== WHAT THE TASK ASKS ==
In the entries below, find the line with "Apply currency format with dollar sign" and the line with "Task: Click edit pencil for player SN1EGQ"; copy them and every line between them exactly, but not the pictures.

(Stored records)
§ §
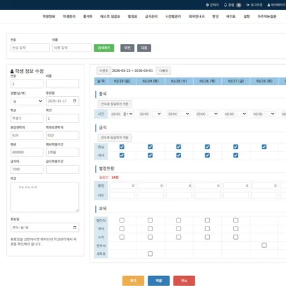Uncheck the 저녁 checkbox for 02/27
The height and width of the screenshot is (286, 286).
tap(236, 155)
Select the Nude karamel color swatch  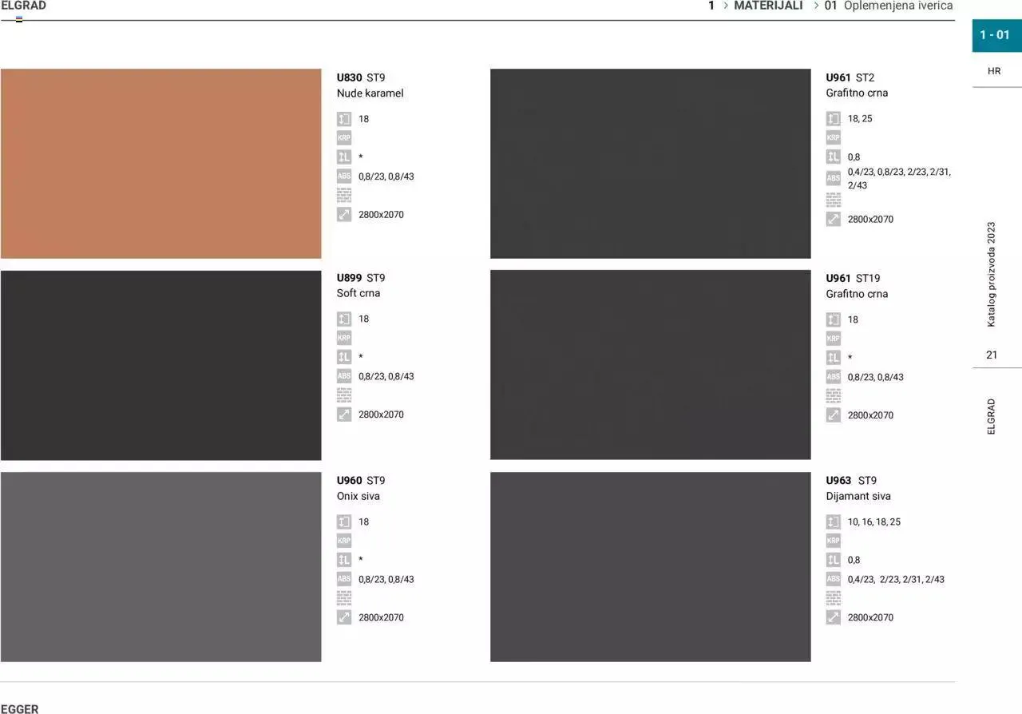pos(160,164)
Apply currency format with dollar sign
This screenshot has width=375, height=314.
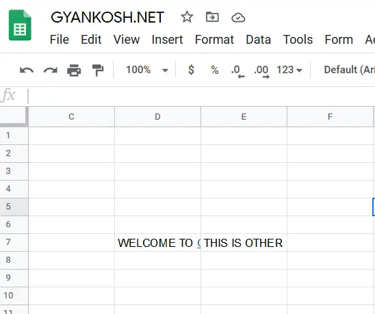pos(191,70)
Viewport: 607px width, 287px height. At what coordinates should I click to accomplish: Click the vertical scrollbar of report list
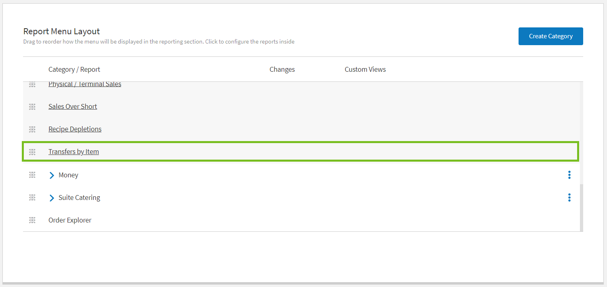click(x=581, y=207)
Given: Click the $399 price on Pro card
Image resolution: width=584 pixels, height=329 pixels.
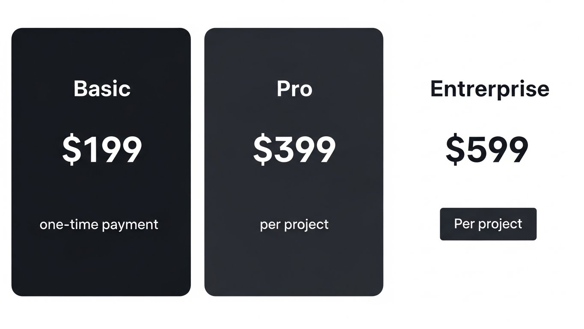Looking at the screenshot, I should [x=294, y=150].
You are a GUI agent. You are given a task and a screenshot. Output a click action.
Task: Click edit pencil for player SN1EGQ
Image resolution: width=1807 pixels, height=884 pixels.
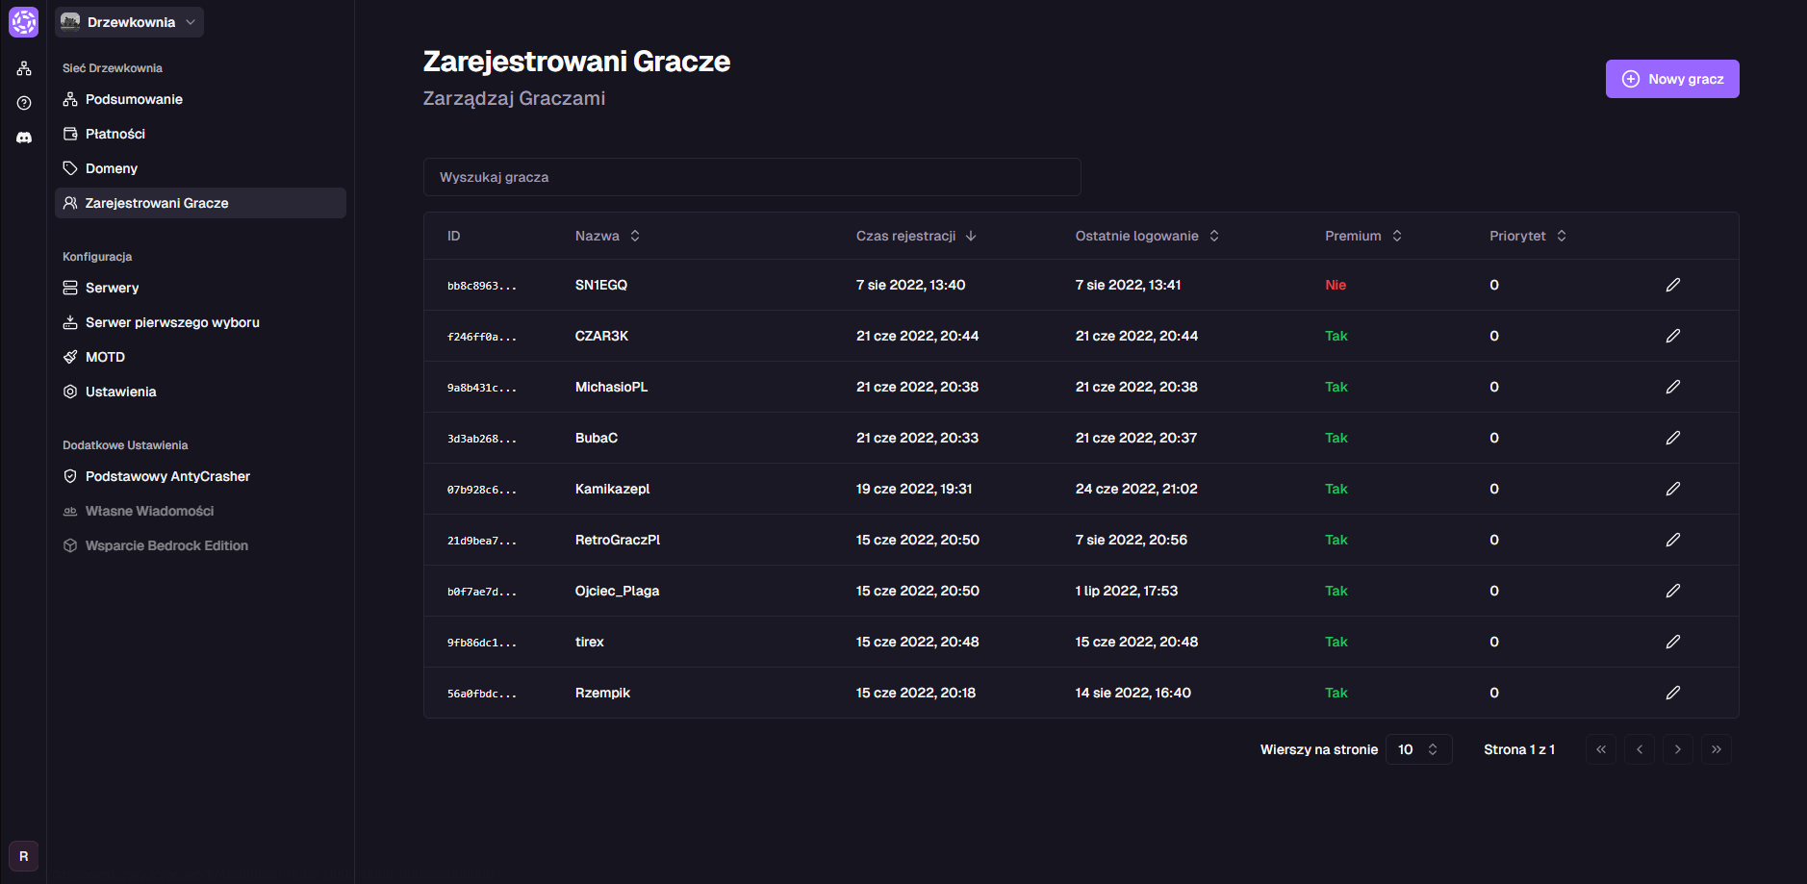[x=1672, y=285]
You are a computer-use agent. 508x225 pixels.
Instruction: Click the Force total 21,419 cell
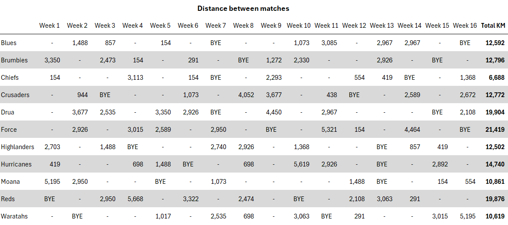495,130
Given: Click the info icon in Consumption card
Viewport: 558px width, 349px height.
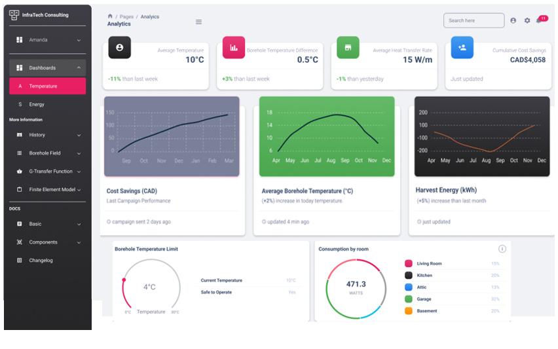Looking at the screenshot, I should coord(502,249).

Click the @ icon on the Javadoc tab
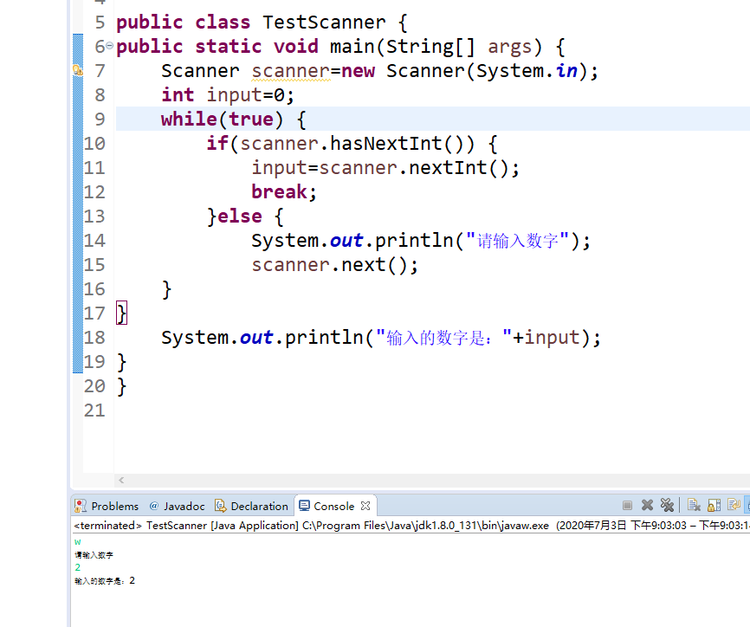pyautogui.click(x=154, y=506)
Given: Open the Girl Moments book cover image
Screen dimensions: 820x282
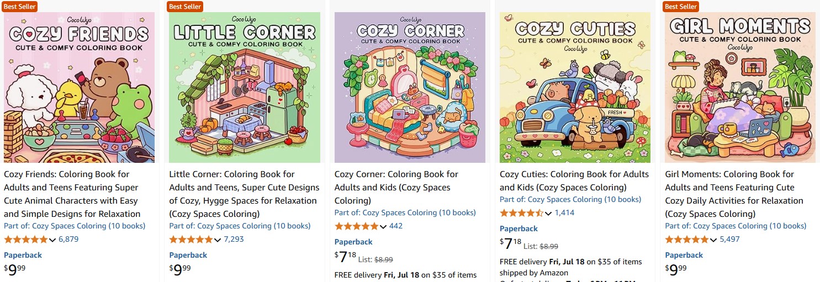Looking at the screenshot, I should (x=740, y=87).
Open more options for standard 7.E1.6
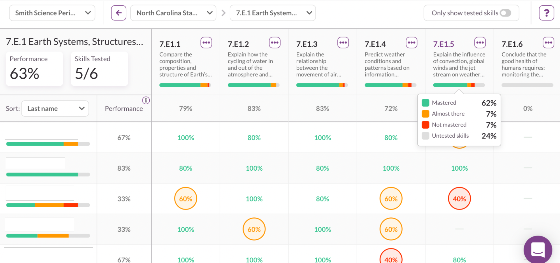 tap(548, 43)
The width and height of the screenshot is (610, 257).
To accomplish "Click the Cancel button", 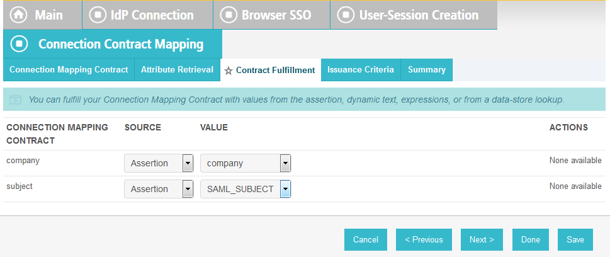I will [366, 239].
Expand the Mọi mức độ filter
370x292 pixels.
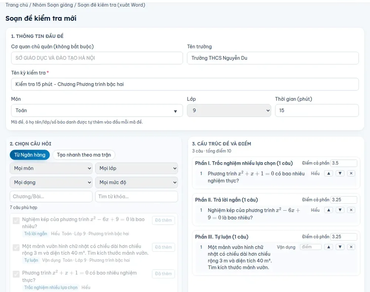pyautogui.click(x=137, y=183)
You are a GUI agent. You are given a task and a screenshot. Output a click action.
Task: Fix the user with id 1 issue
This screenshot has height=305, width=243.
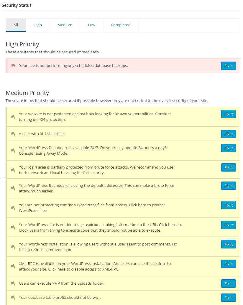coord(229,134)
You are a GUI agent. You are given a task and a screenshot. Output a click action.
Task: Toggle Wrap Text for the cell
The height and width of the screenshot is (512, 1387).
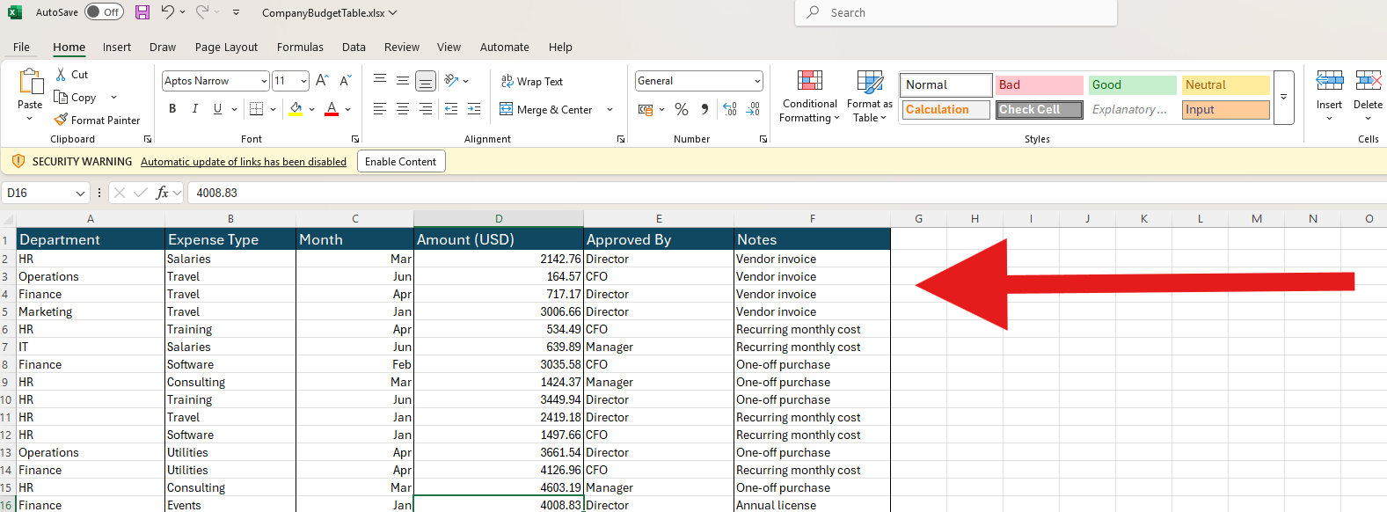(x=532, y=81)
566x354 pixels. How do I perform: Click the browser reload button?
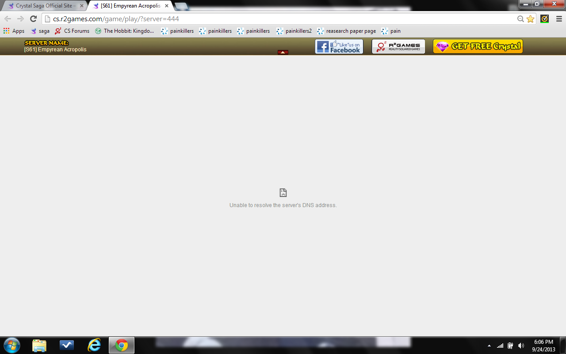coord(33,19)
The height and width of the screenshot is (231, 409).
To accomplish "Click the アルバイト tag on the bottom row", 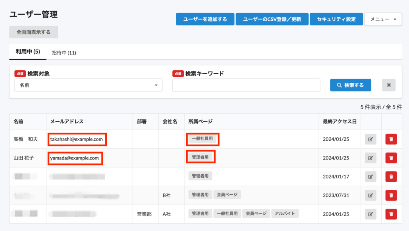I will [285, 213].
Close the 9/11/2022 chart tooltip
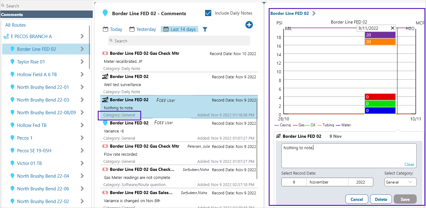 [392, 28]
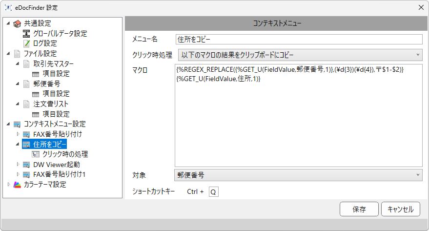Collapse the ファイル設定 tree node

tap(8, 54)
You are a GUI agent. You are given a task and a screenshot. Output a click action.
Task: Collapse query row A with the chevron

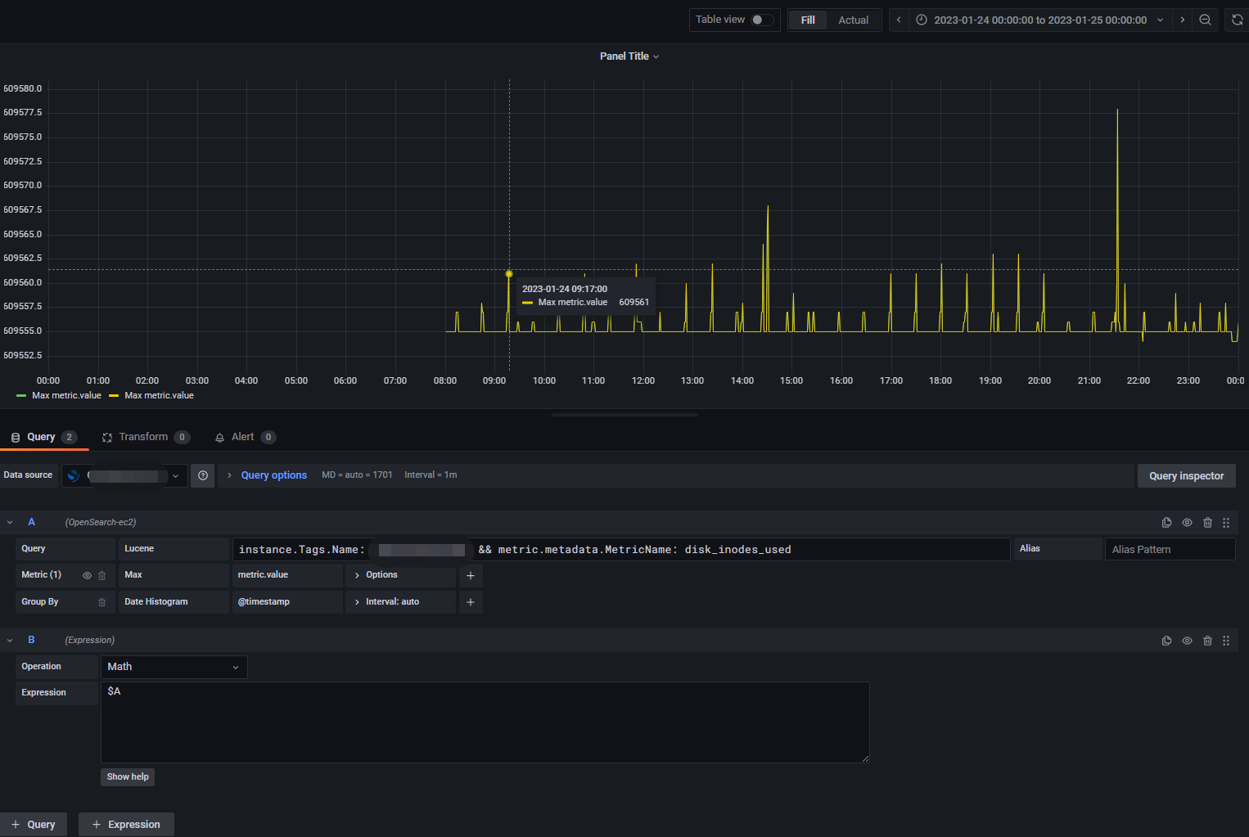10,522
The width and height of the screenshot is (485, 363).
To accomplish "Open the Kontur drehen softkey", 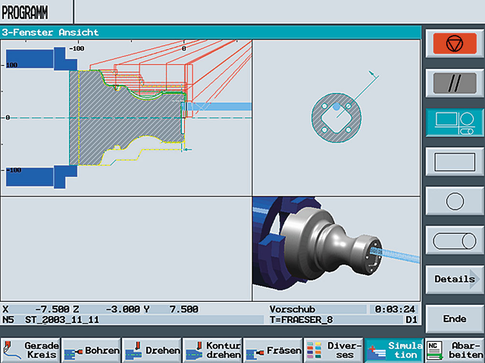I will click(213, 350).
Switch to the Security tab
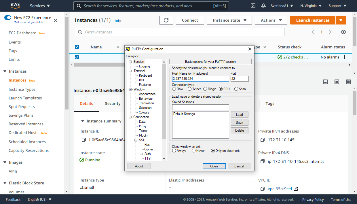The width and height of the screenshot is (357, 204). point(113,103)
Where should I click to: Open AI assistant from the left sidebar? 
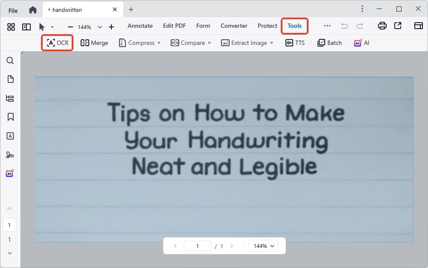[x=10, y=173]
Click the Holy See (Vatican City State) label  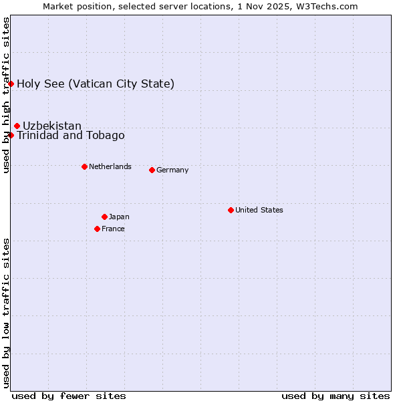pos(96,84)
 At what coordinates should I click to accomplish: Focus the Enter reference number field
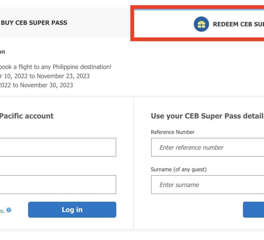click(208, 147)
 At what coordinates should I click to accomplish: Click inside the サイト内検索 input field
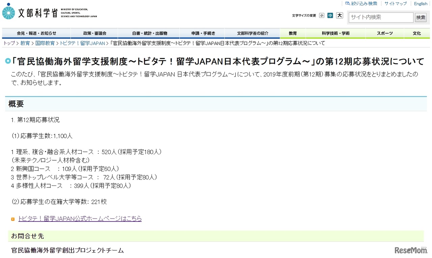[380, 17]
§ §
== THE ANSWER ==
Apply currency format with dollar sign
This screenshot has width=375, height=314.
pos(191,70)
Viewport: 607px width, 287px height. At what coordinates should I click to accomplish: Click the vertical scrollbar of report list
click(x=581, y=207)
Given: Click the $399 price on Pro card
Image resolution: width=584 pixels, height=329 pixels.
Looking at the screenshot, I should [x=294, y=150].
You are a GUI agent. You are given a task and a screenshot. Output a click action.
Task: Click edit pencil for player SN1EGQ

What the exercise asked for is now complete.